Lesson 10 Discussion & Wiki (2019)

@jeremy, looking at the latest incarnation of RunningBatchNorm, why are we recalculating everything for inference? Here is a refactored version:

#export
class RunningBatchNorm(nn.Module):
    def __init__(self, nf, mom=0.1, eps=1e-5):
        super().__init__()
        self.mom, self.eps = mom, eps
        self.mults = nn.Parameter(torch.ones (nf,1,1))
        self.adds  = nn.Parameter(torch.zeros(nf,1,1))
        self.register_buffer('sums', torch.zeros(1,nf,1,1))
        self.register_buffer('sqrs', torch.zeros(1,nf,1,1))
        self.register_buffer('count', tensor(0.))
        self.register_buffer('factor', tensor(0.))
        self.register_buffer('offset', tensor(0.))
        self.batch = 0
        
    def update_stats(self, x):
        bs,nc,*_ = x.shape
        self.sums.detach_()
        self.sqrs.detach_()
        dims = (0,2,3)
        s    = x    .sum(dims, keepdim=True)
        ss   = (x*x).sum(dims, keepdim=True)
        c    = s.new_tensor(x.numel()/nc)
        mom1 = s.new_tensor(1 - (1-self.mom)/math.sqrt(bs-1))
        self.sums .lerp_(s , mom1)
        self.sqrs .lerp_(ss, mom1)
        self.count.lerp_(c , mom1)
        self.batch += bs
        means = self.sums/self.count
        vars = (self.sqrs/self.count).sub_(means*means)
        if bool(self.batch < 20): vars.clamp_min_(0.01)
        self.factor = self.mults / (vars+self.eps).sqrt()
        self.offset = self.adds - means*self.factor
        
    def forward(self, x):
        if self.training: self.update_stats(x)
        return x*self.factor + self.offset

The only thing I can’t figure out is how to get rid of the first 3 buffers - they no longer need to be saved in the model and can be normal vars, but if I replace them with normal vars I have the device issue CUDA vs.
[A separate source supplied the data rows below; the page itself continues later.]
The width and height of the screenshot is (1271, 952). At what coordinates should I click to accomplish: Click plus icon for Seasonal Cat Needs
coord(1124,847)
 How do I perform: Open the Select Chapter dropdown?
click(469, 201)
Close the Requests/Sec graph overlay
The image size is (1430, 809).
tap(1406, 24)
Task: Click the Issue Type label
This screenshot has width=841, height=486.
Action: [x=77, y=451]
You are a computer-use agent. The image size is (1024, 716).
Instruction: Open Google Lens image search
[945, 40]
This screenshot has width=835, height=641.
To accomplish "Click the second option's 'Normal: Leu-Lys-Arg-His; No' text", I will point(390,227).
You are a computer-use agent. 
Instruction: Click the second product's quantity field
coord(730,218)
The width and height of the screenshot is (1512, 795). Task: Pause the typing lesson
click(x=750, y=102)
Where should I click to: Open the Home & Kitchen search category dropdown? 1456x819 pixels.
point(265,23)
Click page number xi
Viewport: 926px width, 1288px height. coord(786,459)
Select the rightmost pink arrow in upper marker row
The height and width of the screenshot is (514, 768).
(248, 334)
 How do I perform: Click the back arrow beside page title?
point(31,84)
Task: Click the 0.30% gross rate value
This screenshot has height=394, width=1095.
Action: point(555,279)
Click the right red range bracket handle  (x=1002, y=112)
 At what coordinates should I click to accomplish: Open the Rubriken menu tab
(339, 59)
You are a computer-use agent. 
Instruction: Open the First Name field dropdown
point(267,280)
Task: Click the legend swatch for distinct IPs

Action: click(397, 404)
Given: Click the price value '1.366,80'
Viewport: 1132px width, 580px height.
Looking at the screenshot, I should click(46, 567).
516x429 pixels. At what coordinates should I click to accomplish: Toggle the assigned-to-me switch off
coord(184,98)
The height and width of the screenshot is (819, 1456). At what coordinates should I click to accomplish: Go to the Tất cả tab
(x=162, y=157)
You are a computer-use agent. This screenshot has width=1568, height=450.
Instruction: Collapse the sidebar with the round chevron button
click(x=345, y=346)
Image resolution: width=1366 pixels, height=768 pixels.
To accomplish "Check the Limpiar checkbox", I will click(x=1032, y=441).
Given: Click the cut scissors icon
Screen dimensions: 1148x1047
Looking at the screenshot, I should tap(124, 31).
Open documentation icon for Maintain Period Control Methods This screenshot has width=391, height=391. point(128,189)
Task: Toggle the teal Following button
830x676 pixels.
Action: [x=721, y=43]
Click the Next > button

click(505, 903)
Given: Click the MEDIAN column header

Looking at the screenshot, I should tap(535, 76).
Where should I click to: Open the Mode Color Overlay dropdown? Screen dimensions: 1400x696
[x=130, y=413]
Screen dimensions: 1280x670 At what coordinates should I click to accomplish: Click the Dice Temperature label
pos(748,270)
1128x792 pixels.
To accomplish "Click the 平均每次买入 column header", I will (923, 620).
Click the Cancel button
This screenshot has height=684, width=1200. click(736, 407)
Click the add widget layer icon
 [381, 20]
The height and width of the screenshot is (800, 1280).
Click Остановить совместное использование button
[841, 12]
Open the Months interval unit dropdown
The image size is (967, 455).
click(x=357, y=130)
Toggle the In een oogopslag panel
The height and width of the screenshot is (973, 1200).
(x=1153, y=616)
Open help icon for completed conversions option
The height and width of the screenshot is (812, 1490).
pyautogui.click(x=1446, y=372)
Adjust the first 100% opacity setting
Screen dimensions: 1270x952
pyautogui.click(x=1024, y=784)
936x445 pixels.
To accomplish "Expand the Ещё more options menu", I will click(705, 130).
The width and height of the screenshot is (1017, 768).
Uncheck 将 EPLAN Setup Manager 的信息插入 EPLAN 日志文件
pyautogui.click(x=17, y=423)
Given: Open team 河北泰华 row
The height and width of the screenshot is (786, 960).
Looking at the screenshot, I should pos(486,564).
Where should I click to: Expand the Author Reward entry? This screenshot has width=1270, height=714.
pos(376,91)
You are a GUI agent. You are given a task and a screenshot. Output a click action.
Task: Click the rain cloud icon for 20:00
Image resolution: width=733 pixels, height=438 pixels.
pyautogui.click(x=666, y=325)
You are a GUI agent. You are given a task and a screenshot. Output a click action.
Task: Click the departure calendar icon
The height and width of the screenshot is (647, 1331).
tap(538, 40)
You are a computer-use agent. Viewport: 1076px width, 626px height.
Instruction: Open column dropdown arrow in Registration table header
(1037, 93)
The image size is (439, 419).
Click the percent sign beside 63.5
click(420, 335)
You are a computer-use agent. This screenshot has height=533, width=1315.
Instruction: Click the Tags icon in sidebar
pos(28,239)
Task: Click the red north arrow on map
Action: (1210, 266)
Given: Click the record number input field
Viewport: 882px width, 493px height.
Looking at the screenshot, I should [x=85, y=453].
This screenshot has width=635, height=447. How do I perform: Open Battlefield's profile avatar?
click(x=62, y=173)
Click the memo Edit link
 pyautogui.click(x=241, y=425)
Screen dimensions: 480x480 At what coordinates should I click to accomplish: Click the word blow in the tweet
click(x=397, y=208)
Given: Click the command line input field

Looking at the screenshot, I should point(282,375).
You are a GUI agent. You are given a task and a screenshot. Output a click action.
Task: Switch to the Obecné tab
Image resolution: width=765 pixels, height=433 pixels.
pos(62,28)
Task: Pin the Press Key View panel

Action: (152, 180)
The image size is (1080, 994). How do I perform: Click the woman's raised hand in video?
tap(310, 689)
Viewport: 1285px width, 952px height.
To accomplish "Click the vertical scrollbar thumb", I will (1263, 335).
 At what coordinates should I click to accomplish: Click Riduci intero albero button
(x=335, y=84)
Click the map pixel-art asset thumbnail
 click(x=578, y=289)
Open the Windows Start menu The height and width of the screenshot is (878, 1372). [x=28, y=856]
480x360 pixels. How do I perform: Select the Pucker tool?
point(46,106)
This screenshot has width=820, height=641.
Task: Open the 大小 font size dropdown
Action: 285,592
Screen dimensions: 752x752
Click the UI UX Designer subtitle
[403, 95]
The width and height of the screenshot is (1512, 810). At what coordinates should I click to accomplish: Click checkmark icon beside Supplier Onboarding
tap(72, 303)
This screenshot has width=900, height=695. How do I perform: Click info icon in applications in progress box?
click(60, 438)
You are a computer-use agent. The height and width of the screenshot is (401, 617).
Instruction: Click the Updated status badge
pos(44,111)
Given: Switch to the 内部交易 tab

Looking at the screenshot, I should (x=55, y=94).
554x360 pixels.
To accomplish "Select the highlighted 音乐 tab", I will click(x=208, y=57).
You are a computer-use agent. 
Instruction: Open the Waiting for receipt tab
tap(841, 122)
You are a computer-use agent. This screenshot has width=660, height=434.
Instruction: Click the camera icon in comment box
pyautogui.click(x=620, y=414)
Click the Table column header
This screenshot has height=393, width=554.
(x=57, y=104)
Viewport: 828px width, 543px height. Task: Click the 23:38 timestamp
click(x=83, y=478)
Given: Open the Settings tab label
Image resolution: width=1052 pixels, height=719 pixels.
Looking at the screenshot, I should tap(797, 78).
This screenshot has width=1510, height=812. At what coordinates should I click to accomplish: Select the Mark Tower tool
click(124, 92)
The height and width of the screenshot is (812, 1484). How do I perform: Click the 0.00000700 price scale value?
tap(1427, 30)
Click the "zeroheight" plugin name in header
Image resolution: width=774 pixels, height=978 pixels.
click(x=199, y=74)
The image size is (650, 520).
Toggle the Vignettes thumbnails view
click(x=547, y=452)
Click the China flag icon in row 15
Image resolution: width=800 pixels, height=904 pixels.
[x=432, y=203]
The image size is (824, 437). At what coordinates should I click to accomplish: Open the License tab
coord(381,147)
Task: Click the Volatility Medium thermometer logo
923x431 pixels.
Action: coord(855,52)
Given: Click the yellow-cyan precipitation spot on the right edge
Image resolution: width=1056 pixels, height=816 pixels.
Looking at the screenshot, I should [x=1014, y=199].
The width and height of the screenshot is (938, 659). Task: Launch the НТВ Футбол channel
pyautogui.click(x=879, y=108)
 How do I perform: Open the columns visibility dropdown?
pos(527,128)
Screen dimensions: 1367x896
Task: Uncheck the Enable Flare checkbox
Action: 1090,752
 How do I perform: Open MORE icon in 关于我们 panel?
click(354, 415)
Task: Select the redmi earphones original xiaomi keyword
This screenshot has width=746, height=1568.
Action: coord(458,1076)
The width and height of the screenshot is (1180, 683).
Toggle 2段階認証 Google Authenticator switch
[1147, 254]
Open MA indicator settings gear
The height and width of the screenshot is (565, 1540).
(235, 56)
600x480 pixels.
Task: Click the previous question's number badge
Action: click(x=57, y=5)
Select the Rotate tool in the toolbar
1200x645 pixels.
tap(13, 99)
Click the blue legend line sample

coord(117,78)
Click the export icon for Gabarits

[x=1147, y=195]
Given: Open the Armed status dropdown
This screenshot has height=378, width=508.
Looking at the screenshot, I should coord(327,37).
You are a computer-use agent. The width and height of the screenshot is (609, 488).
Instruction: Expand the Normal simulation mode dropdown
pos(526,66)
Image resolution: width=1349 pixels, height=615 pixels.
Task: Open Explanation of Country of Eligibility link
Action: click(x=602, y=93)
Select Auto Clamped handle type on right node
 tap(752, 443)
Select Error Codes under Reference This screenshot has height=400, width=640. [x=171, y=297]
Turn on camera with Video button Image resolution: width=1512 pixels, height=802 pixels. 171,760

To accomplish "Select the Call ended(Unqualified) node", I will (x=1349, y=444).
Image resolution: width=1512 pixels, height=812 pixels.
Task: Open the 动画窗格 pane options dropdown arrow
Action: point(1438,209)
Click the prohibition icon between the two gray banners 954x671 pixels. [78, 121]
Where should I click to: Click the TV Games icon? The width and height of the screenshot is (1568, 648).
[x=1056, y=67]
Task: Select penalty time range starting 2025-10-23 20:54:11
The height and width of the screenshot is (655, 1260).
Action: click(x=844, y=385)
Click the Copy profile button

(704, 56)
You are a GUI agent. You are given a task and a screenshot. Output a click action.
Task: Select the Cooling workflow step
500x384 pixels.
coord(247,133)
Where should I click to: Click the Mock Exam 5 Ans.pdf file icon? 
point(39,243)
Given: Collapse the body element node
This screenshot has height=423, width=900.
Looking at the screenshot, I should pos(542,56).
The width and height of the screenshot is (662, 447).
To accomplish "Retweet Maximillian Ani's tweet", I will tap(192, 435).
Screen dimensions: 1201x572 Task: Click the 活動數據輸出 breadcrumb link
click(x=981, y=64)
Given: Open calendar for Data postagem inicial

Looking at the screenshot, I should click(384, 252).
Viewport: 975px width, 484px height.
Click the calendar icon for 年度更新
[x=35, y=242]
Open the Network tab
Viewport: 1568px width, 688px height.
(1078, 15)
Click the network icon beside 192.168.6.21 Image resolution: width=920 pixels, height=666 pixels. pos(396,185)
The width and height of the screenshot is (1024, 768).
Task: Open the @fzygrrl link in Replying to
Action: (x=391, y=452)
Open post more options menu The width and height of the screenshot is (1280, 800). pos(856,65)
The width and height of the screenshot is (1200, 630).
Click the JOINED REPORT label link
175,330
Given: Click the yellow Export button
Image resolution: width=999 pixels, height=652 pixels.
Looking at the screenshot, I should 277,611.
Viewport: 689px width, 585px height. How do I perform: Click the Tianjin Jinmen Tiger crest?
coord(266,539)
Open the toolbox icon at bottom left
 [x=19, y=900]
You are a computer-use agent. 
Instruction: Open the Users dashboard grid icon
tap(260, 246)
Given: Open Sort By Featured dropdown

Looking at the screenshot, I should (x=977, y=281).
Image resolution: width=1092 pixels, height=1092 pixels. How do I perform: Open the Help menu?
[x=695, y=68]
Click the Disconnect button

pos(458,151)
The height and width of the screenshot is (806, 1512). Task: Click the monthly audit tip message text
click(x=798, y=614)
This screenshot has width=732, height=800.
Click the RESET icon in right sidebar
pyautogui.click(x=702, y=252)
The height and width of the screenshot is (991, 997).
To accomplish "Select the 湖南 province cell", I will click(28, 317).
CPU, e.g. if I replace:

        #self.register_buffer('sums', torch.zeros(1,nf,1,1))
        self.sums = torch.zeros(1,nf,1,1)

I get:

---> 24         self.sums .lerp_(s , mom1)
     25         self.sqrs .lerp_(ss, mom1)
     26         self.count.lerp_(c , mom1)

RuntimeError: Expected tensor to have CPU Backend, but got tensor with CUDA Backend (while checking arguments for CPU_tensor_apply)

So I have to then do an explicit cuda() or to() when assigning a tensor in those vars, but I don’t know how to do it so that it’ll work transparently regardless of user’s setup. It seems that register_buffer does the right thing.

p.s. RunningBatchNorm uses a variable vars - which is a built-in function. so that’s probably not a good idea :wink: